Robert and Rosellene allegedly spent two months requesting to see their son’s records but the school still declined, according to the outlet.

Parents are entitled to access their child’s files after requesting an appointment, the Latin School’s handbook says. A student’s files may include grades, standardized test scores, teacher notes, disciplinary actions and communications with the student, according to the outlet. The school’s lawyer, Michael Trucco, reportedly said the handbook isn’t a “contractual obligation” upon rejecting the Bronsteins’ records request, the Tribune reported.

Trucco also accused Nate’s parents of repeatedly making public remarks regarding school faculty and administration “that are incomplete, misleading, disparaging and defamatory” as further justification for denying their records request, according to the outlet.

“What we’ve learned is that it’s a toxic culture, and it’s arrogant and errs on the side of ‘because we have this prestigious reputation, because people are lining up to pay us $43,000 a year to send our kids here, we don’t have to follow the rules,'” Robert said, according to the outlet.

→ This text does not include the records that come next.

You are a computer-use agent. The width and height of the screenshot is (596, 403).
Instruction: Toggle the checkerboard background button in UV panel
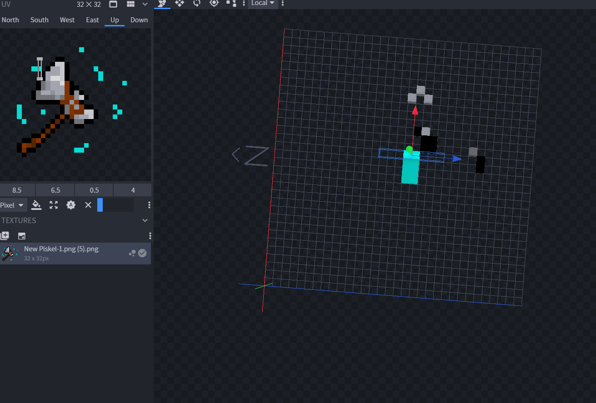(113, 4)
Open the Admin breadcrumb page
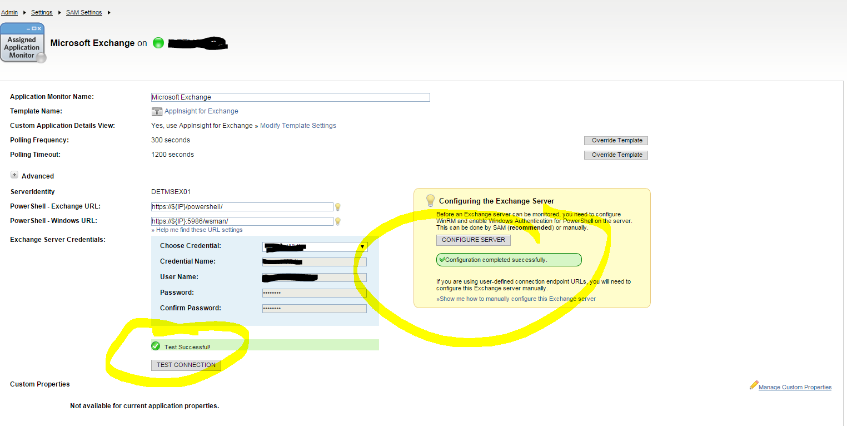 (9, 12)
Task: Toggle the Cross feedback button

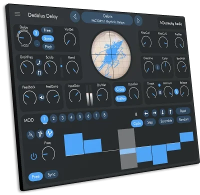Action: coord(120,90)
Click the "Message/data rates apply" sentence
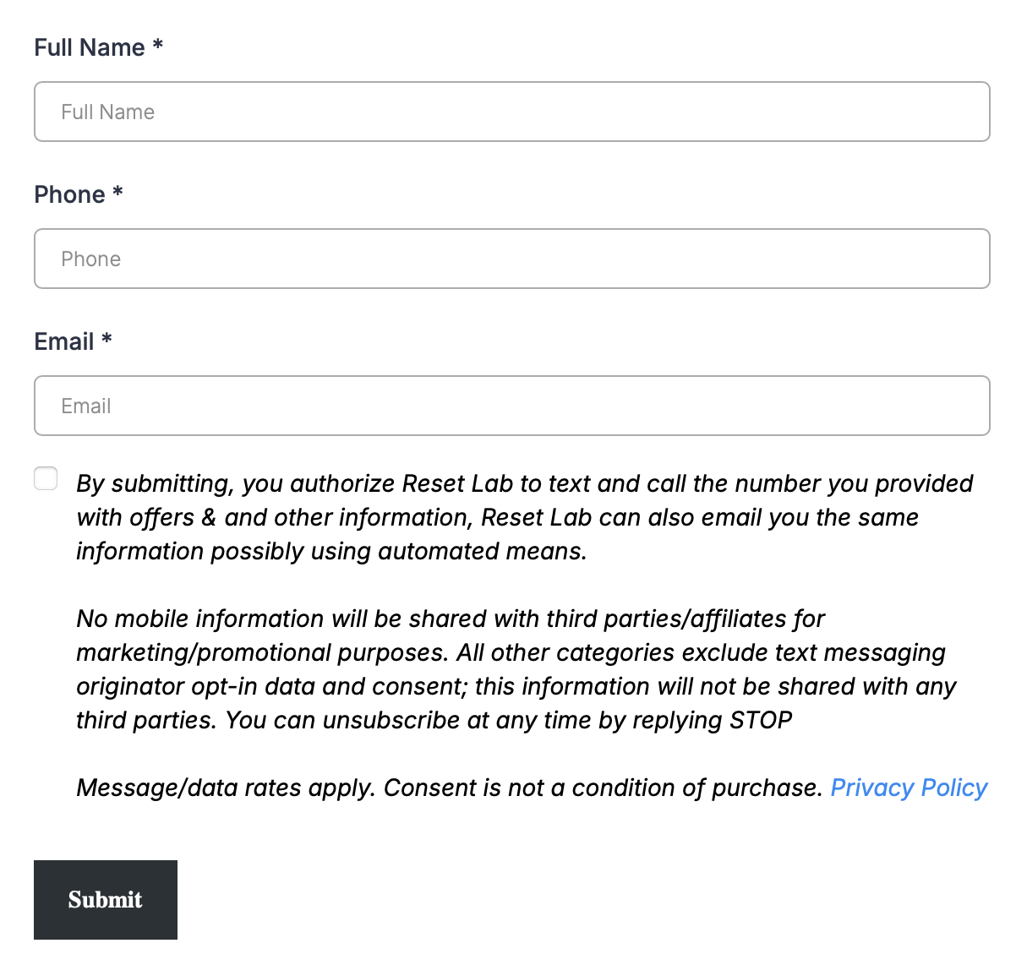This screenshot has width=1016, height=965. tap(226, 788)
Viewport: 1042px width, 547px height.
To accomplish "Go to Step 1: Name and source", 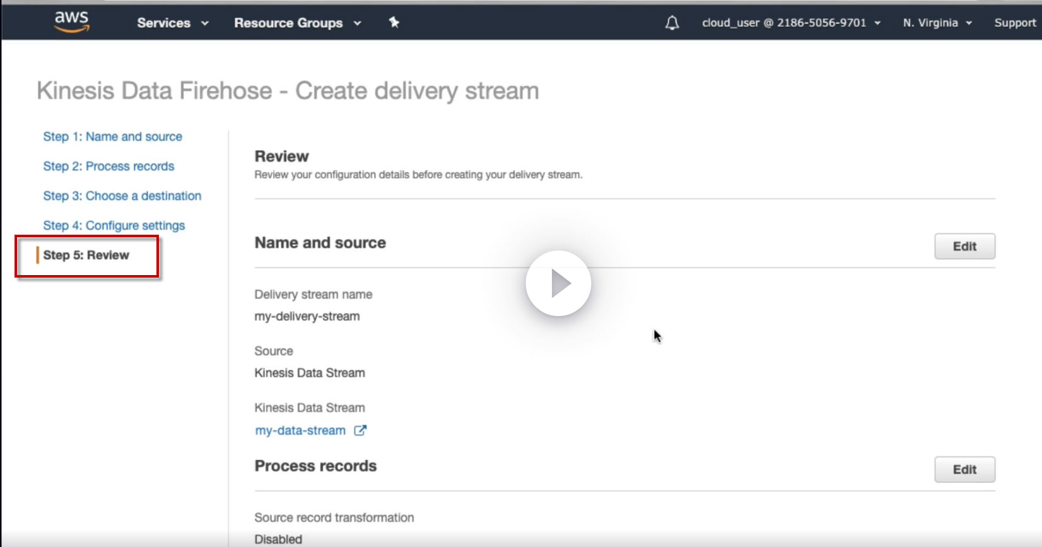I will (112, 136).
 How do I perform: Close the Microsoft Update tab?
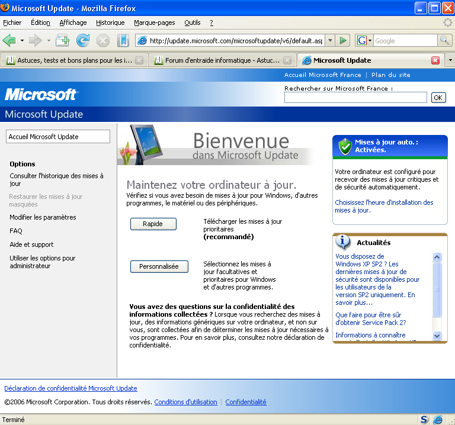pyautogui.click(x=435, y=60)
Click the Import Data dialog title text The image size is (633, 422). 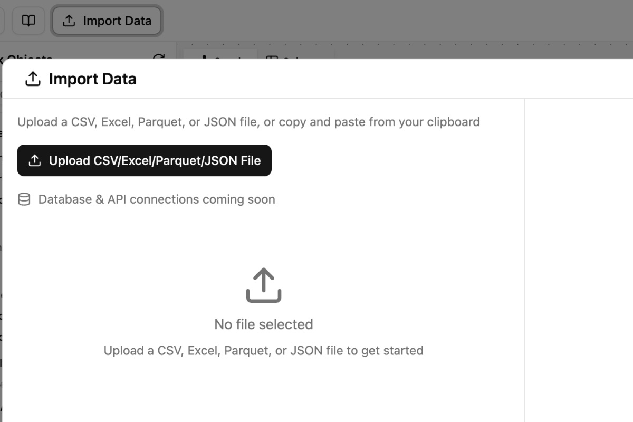(x=92, y=79)
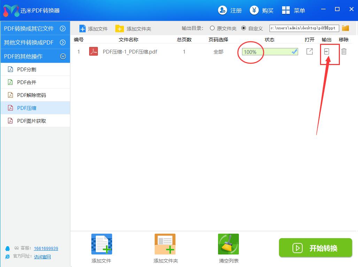358x267 pixels.
Task: Collapse the PDF的其他操作 section
Action: [36, 56]
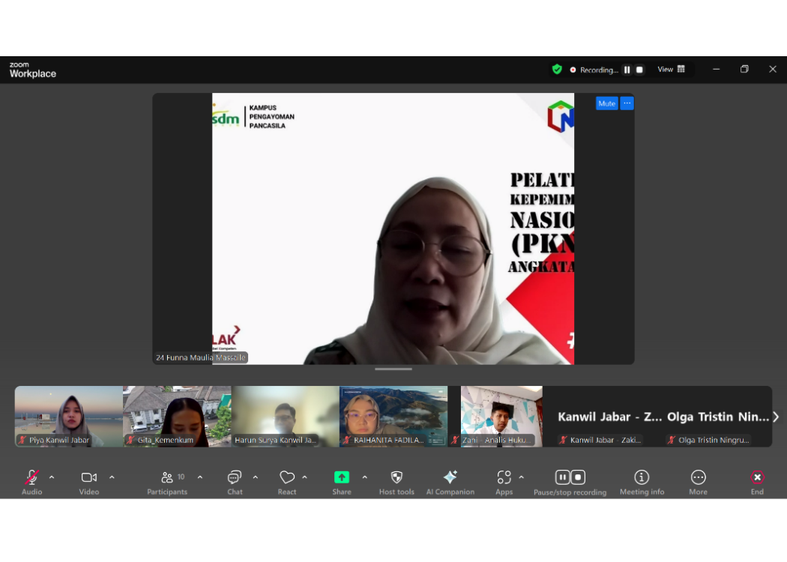Open Host tools shield icon
787x562 pixels.
396,478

“They don’t care about the students, they don’t care about the families, they certainly don’t care about the victims. They selfishly worry about themselves, their endowment, their careers; every action they’ve taken has shown callousness, and selfishness, and a tremendous disrespect to our son and his memory,” Rosellene reportedly added.

Nate’s parents intend to donate any money they win in the legal proceedings to anti-bullying organizations, according to the Tribune. They are reportedly seeking a total of $100 million across multiple accounts in the initial suit.